At the close of plaintiffs’ evidence and at the close of all the evidence, Union Gas moved for a directed verdict on the issue of punitive damages. Those motions stated that as a matter of law plaintiffs’ evidence failed to make a submissible case on the issue of punitive damages because “there is no evidence that any injury would naturally or probably result from any conduct on the part of Union Gas by and through its agents and employees and because there is no evidence that Union Gas or its agents or employees intended to perform an act with knowledge that the act was wrongful when performed.” The same point was preserved in Union Gas’s post-trial motions.

Plaintiff Mary May neither sought nor received an award of punitive damages, and Union Gas makes no challenge to that portion of the judgment awarding her actual damages. Union Gas does not challenge the award of actual damages to Allen May.

The issue is whether Allen May made a submissible case for punitive damages.
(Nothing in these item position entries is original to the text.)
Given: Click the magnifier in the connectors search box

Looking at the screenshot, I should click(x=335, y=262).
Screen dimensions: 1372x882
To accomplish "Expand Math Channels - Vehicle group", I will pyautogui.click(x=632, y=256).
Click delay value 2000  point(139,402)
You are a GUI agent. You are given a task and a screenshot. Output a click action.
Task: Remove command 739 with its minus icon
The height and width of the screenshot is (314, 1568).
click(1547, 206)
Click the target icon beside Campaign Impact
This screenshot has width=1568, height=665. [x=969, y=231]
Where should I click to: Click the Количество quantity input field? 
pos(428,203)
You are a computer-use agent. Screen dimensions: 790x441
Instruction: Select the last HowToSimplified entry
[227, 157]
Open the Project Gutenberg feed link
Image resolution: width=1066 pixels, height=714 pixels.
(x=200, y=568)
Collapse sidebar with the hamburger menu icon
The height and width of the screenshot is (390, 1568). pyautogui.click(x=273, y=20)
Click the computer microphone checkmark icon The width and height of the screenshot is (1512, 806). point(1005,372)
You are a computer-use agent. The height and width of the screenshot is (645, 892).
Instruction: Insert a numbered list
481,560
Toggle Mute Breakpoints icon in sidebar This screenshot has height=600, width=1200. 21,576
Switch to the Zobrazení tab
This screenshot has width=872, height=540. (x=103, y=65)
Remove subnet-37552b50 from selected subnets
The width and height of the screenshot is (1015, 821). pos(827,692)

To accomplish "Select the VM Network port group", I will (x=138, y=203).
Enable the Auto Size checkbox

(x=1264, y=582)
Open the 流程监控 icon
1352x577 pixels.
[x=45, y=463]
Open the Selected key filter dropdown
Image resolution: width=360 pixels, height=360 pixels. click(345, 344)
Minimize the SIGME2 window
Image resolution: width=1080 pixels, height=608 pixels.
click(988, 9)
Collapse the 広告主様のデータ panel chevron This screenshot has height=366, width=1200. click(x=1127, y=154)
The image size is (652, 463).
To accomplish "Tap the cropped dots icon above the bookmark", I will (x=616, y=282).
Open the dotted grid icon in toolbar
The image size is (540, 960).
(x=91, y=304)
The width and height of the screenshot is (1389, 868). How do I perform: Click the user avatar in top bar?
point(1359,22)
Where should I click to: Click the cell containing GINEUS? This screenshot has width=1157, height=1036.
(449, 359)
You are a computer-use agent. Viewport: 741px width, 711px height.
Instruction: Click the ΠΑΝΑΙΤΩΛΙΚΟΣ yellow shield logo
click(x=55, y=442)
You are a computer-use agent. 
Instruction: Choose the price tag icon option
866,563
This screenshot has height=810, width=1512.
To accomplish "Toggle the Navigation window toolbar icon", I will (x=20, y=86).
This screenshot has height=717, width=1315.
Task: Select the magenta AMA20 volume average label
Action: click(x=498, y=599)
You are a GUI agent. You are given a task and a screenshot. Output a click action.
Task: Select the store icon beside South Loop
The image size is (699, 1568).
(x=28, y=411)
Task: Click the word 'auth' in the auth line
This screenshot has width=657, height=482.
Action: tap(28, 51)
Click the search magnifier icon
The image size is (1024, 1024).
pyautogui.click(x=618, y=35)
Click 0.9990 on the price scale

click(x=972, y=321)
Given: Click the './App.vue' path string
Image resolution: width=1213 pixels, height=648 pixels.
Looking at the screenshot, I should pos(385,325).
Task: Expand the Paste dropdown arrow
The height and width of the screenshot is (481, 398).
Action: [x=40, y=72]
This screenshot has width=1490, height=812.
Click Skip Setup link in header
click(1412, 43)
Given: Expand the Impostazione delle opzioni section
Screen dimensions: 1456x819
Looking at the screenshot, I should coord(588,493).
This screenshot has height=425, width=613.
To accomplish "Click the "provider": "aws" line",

In determining whether he did so, this court must review the evidence in the light most favorable to plaintiff and give him the benefit of all inferences which may reasonably be drawn from the evidence. Bhagvandoss v. Beiersdorf, Inc., 723 S.W.2d 392, 397 (Mo. banc 1987); Smith v. Allied Supermarkets, Inc., 524 S.W.2d 848, 849[1] (Mo. banc 1975). No fact essential to submissibility may be inferred in the absence of a substantial evidentiary basis. Minnesota Mining & Mfg. Co. v. Williamson, 675 S.W.2d 951, 953[3] (Mo.App.1984). In determining the issue presented, this court considers only the conduct submitted to the jury by Instruction 11, upon which the verdict for punitive damages was returned. Thaller v. Skinner & Kennedy Co., 315 S.W.2d 124, 126[1] (Mo. banc 1958); Guthrie v. City of St. Charles, 347 Mo. 1175, 152 S.W.2d 91, 95[5] (banc 1941); Grissom v. Handley, 410 S.W.2d 681, 685[2] (Mo.App.1966).

The test for this court to apply in determining whether the evidence is sufficient to submit the issue of punitive damages is whether a reasonable juror could have found that the conduct of Union Gas submitted in Instruction 11 — filling the tank with liquid propane gas, releasing the tank to the customer James Wade, and failing to install a solid steel plug in the tank — meets the requirements of Missouri law for imposing punitive damages based on negligent conduct. See Smith v. Courier, 575 S.W.2d 199, 207[6, 7] (Mo.App.1978). Those requirements, under the circumstances here, are found in MAI 10.02 [1983 Revision], Note 3 of the Notes on Use [1991 Revision] under MAI 10.02 and MAI 10.07 [1991 New]. Note 3 under MAI 10.02 states that MAI 10.02 is not adequate to submit punitive damages where, as here, the verdict-directing instruction does not contain a submission on the issue of defendant’s “knowledge.”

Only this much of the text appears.